Go through the entries and write each one out again unchanged.

*** Block opens ***

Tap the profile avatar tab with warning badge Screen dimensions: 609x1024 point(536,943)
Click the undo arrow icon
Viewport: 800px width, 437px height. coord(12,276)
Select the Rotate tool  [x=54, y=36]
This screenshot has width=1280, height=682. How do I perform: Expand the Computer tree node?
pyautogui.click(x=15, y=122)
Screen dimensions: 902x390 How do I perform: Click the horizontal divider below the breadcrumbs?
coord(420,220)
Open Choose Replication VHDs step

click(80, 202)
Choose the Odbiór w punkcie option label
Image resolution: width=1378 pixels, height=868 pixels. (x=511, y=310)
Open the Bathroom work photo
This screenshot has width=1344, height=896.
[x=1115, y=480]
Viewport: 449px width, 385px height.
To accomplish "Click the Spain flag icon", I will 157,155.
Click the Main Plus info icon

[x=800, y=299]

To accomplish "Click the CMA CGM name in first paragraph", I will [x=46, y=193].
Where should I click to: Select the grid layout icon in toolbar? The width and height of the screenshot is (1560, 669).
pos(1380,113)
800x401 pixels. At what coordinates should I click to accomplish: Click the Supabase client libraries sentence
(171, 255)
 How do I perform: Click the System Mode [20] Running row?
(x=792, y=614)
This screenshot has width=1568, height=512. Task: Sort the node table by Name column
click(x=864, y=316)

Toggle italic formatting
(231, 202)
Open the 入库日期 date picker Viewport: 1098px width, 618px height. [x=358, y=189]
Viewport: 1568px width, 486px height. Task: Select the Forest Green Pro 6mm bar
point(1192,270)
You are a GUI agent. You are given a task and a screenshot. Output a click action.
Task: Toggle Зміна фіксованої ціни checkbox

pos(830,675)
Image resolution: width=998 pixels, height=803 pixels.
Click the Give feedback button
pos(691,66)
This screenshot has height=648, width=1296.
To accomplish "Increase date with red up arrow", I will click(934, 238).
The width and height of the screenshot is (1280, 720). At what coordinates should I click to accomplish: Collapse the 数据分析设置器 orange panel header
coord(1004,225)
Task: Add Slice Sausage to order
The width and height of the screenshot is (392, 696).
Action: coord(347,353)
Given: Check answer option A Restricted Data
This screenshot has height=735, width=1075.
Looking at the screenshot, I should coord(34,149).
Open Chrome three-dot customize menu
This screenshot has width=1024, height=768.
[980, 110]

*** Block closes ***

RESULT:
Tap the profile avatar tab with warning badge Screen dimensions: 609x1024 point(536,943)
Click the undo arrow icon
Viewport: 800px width, 437px height. coord(12,276)
Select the Rotate tool  [x=54, y=36]
This screenshot has width=1280, height=682. How do I perform: Expand the Computer tree node?
pyautogui.click(x=15, y=122)
Screen dimensions: 902x390 How do I perform: Click the horizontal divider below the breadcrumbs?
coord(420,220)
Open Choose Replication VHDs step

click(80, 202)
Choose the Odbiór w punkcie option label
Image resolution: width=1378 pixels, height=868 pixels. (x=511, y=310)
Open the Bathroom work photo
This screenshot has width=1344, height=896.
[x=1115, y=480]
Viewport: 449px width, 385px height.
To accomplish "Click the Spain flag icon", I will 157,155.
Click the Main Plus info icon

[x=800, y=299]

To accomplish "Click the CMA CGM name in first paragraph", I will [x=46, y=193].
Where should I click to: Select the grid layout icon in toolbar? The width and height of the screenshot is (1560, 669).
pos(1380,113)
800x401 pixels. At what coordinates should I click to accomplish: Click the Supabase client libraries sentence
(171, 255)
 How do I perform: Click the System Mode [20] Running row?
(x=792, y=614)
This screenshot has width=1568, height=512. Task: Sort the node table by Name column
click(x=864, y=316)

Toggle italic formatting
(231, 202)
Open the 入库日期 date picker Viewport: 1098px width, 618px height. [x=358, y=189]
Viewport: 1568px width, 486px height. Task: Select the Forest Green Pro 6mm bar
point(1192,270)
You are a GUI agent. You are given a task and a screenshot. Output a click action.
Task: Toggle Зміна фіксованої ціни checkbox

pos(830,675)
Image resolution: width=998 pixels, height=803 pixels.
Click the Give feedback button
pos(691,66)
This screenshot has height=648, width=1296.
To accomplish "Increase date with red up arrow", I will click(934, 238).
The width and height of the screenshot is (1280, 720). At what coordinates should I click to accomplish: Collapse the 数据分析设置器 orange panel header
coord(1004,225)
Task: Add Slice Sausage to order
The width and height of the screenshot is (392, 696).
Action: coord(347,353)
Given: Check answer option A Restricted Data
This screenshot has height=735, width=1075.
Looking at the screenshot, I should coord(34,149).
Open Chrome three-dot customize menu
This screenshot has width=1024, height=768.
[980, 110]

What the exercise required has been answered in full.